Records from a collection
↓↓↓

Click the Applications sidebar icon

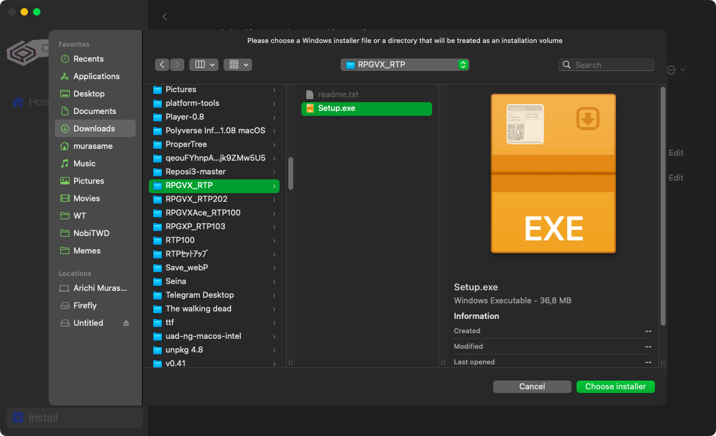[64, 76]
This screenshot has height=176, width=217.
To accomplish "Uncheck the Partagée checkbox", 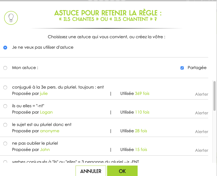I will tap(182, 68).
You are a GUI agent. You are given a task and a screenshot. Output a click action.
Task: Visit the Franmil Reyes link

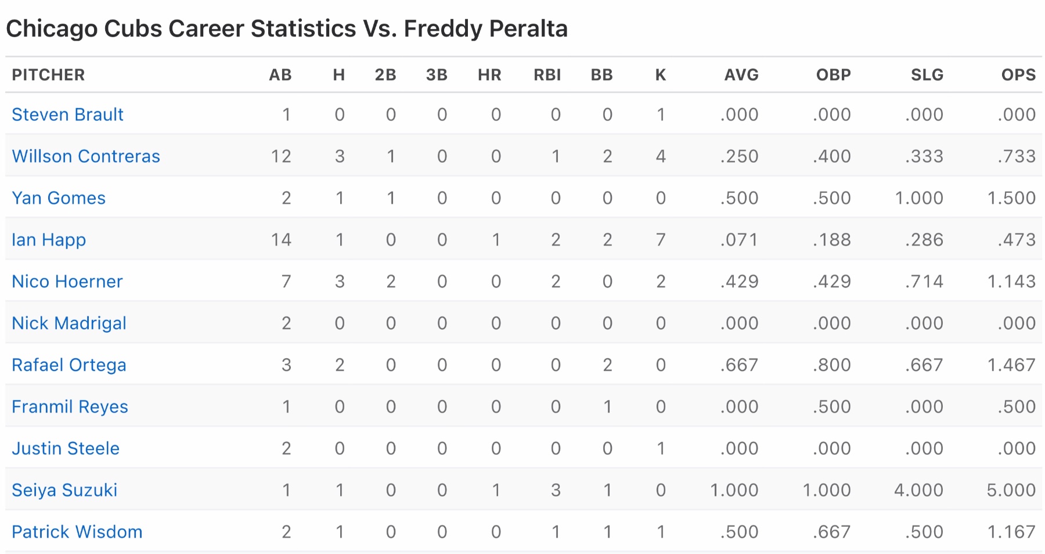pos(70,406)
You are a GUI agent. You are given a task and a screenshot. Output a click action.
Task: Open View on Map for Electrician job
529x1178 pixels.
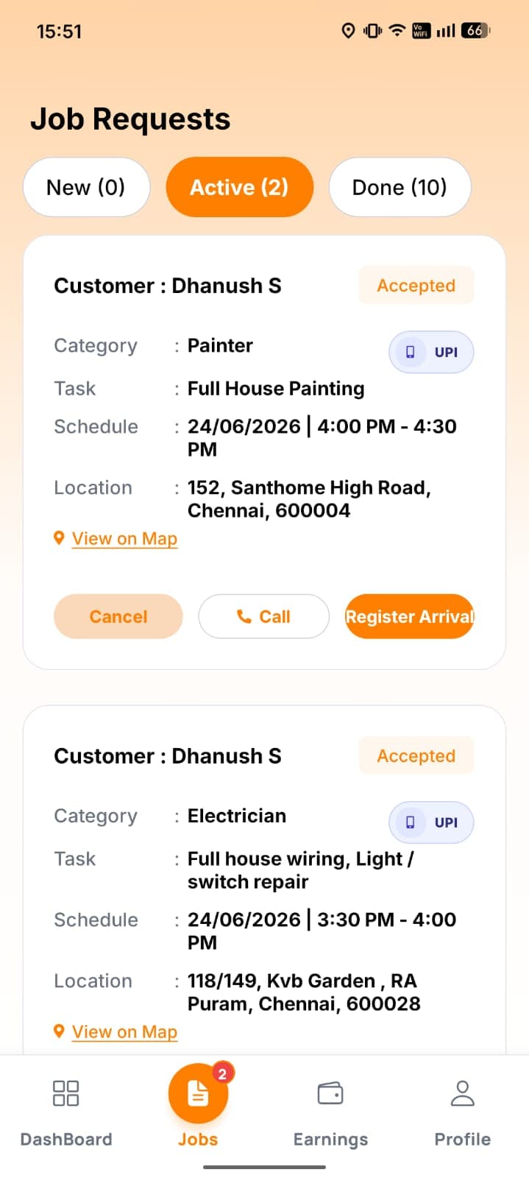(x=124, y=1032)
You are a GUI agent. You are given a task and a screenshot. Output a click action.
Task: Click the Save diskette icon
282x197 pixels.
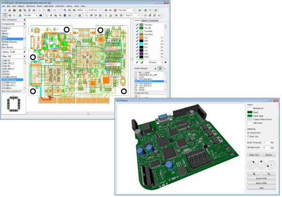coord(14,9)
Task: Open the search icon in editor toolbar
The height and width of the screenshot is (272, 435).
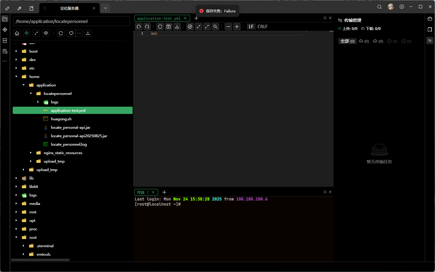Action: [215, 27]
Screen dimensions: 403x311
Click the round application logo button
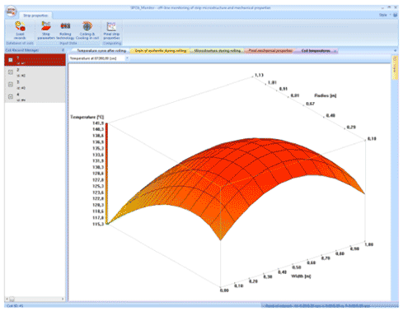(11, 12)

↑↑↑

Task goal: Wherever the word "Open" appears in a line of the records, count that line. Say how many there are, with no other words.

Solution below: 2